Clive created the role of Steve Baker, the white husband of racially mixed Julie LaVerne, in the first London production of Show Boat; the production featured Cedric Hardwicke and Paul Robeson. Clive first worked with James Whale in the Savoy Theatre production of Journey's End and subsequently joined the British community in Hollywood, repeating his stage role in the film version.

Hollywood
Clive's first screen role, in Journey's End (1930), was also directed by James Whale. Clive played the tormented alcoholic Captain Stanhope, a character that (much like Clive's other roles) mirrored his personal life.
He was an in-demand leading man for several major film actresses of the era, including Katharine Hepburn, Bette Davis, Corinne Griffith, and Jean Arthur. He starred as Edward Rochester in the 1934 adaptation of Jane Eyre opposite Virginia Bruce. He was a descendant of Robert Clive and appeared in a featured role in Clive of India (1935), a biopic of his ancestor.

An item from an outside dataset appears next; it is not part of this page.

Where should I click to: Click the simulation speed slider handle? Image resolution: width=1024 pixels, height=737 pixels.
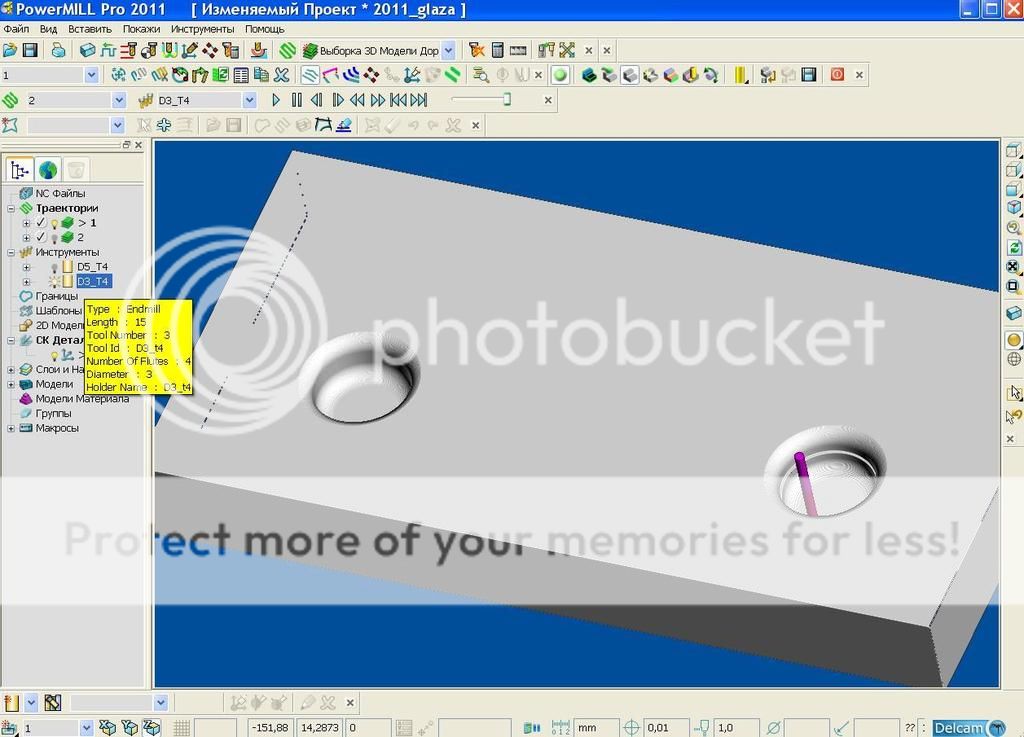(x=507, y=100)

Colin Clive, together with Leo G. Carroll, starred in a radio play titled The Other Place. It was written by John L. Balderston for the radio program The Fleischmann's Yeast Hour hosted by Rudy Vallee. It was aired on 14 November 1935.

Personal life
Clive was married to Jeanne de Casalis in June 1929, though they were estranged for several years before his death.

Death
Colin Clive suffered from severe chronic alcoholism and died from complications of tuberculosis in 1937 at age 37.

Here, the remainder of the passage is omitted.